A businesses legal structure determines who makes the management decisions, how much tax you'll pay, what records you need to keep, who has financial liability for the business and how you raise money.

In short, make sure you register under the right structure and company format; get it wrong, and it could be an expensive and complicated mistake to rectify. If you are in any doubt, speak to a solicitor for advice. Read up on each company format and buisness structures explained in more depth below, or take a look at our business planning articles for further information on company formats and structures.

Sole traders

Sole traders make up a huge proportion of businesses in the UK. They are typically self-funded, one-person enterprises working from home, or out of a van, without any employees.

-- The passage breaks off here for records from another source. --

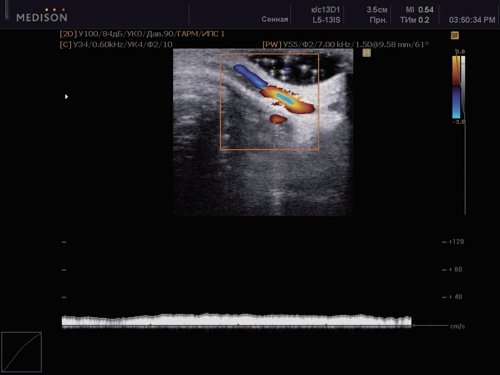
Task: Click the small orange icon above color bar
Action: (455, 35)
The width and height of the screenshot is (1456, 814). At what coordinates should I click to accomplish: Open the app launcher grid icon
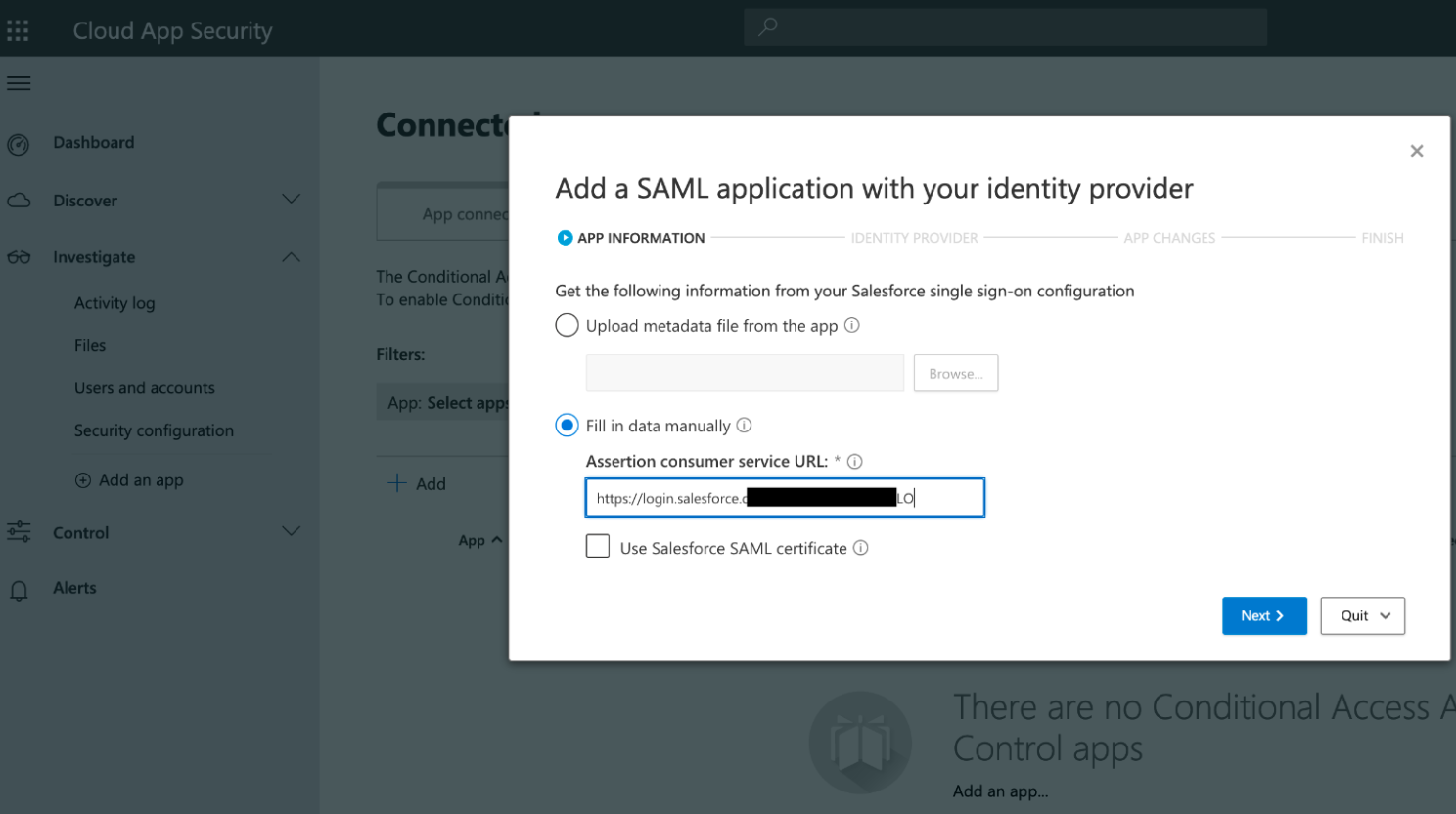(x=18, y=30)
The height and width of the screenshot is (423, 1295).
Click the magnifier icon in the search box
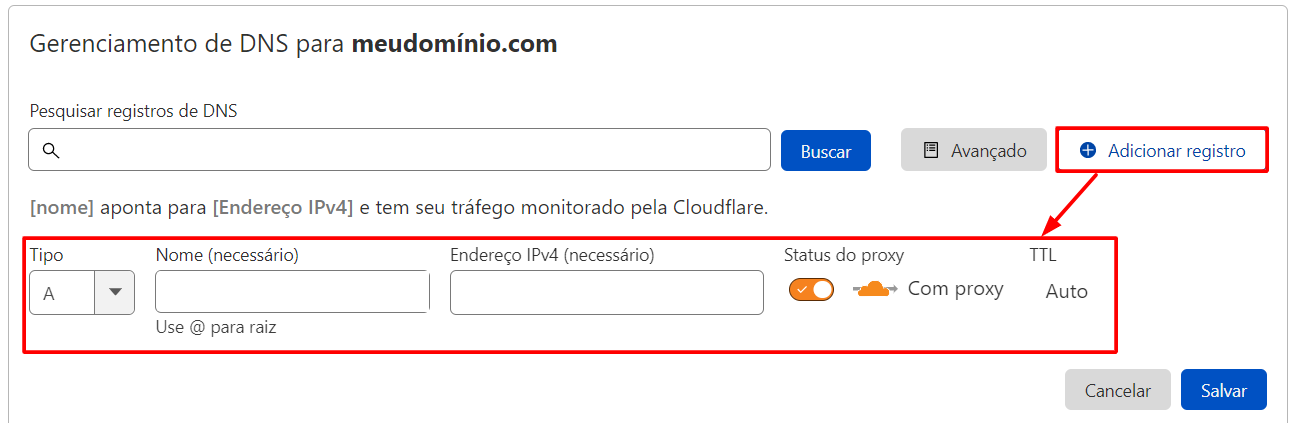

Registering as a sole trader gives you the independence and freedom to run your business how you want, without red tape, or having to file accounts with Companies House. However, it does mean you don't have the support of a partner, or board of directors, to share the decisions with.

The business owner, and the business itself, become the same legal entity - which means you are legally and financially responsible for the business. If it runs into trouble, so do you.

As the business owner, you keep all the profits. You will then pay tax and fixed-rate Class 2 and 4 National Insurance contributions (NICs) on those profits and fill in a yearly self-assessment tax return.

You can raise finance from bank loans or personal assets, but you will be responsible for ensuring those loans are paid off. Check out this article on how to fund a new business.

Partnerships

Running a business can be a lonely thing to do, particularly during the tough times. Registering as a partnership allows you to share costs, responsibilities and risks with another person.

In return, you'll have someone to support you, and help you make the important decisions. Like a sole trader, all partners will need to register as self-employed. Partners make all the management decisions without interference from a board of directors.

Make sure your partners are completely trustworthy: all partners are equally financially responsible for all debts incurred by the business.

This means, if the business runs into trouble, creditors can claim personal assets from you to pay off debts. Even if those debts are incurred by another partner. And even if you invested less than another partner.

It's up to the partners what share of the profits they take, but both the partnership and each individual partner will need to fill in a self-assessment tax return and return it to HMRC. You will be required to pay taxes on your share of the profits, as well as Class 2 and 4 NICs.

Limited companies

Limited companies and their owners are separate legal entities, which means while you are responsible for the business, you won't incur losses if it runs into trouble. Read this article on whether to register as a sole trader of limited company.

Once you register a limited company, you become an employee and a shareholder. The owners can then draw a salary as well as dividends. Depending on how you structure this, it can be more tax-efficient than a sole tradership, where the owners keep the profits.

Owners of limited companies and LLPs are not legally or financially responsible for the partnership. If something goes wrong, creditors can seize assets from the business but not from its owners - unless you have secured a loan against personal assets.

Limited companies and must be incorporated at Companies House and must have at least one director. You will then need to undergo an annual audit and file your accounts with Companies House each year.

As a director of the company, you will pay income tax on the salary you draw as well as being taxed on any dividends you take. You will also pay Class 1 NICs. The company itself will be expected to pay corporation tax.

Limited liability partnerships (LLPs)

LLPs limit the amount of liability its partners have for the company to the amount they have invested in it, which means creditors can only seize the business' assets, rather than partners' personal assets if the business runs into trouble.

You can register as many partners as you like, but each partner must register as self-employed and, as with an ordinary partnership, you will have to fill out a self-assessment tax return for the partnership as a whole, as well as for each partner.

Unlike an ordinary partnership, an LLP must register two designated members with Companies House. Designated members are responsible for appointing an auditor, signing and delivering accounts to the Registrar; notifying the registrar of changes to the partnership; delivering the annual return and 'acting on behalf' of the LLP if it is wound-up or dissolved. If one of the designated members leaves, the rest of the partners are automatically deemed to be designated members.

LLPs must be incorporated at Companies House, undergo an annual audit and file their accounts with Companies House each year.

Franchises

Franchising is the most low-risk way of starting a business, and is ideal for those who don't have a clear business idea. Franchising involves one company granting another, a license to sell their product or service. It is common that you have to pay for this license and go through a series of interviews before it is granted to you.

The franchisee (the individual who is granted the license) is usually placed under strict restrictions. The industry of franchising itself is very lucrative, employing upwards of 600,000 people in the UK. There are multiple types of franchising, the most popular of which is business format franchising where the franchiser grants people to sell a product under their trade name, but retain control of the business.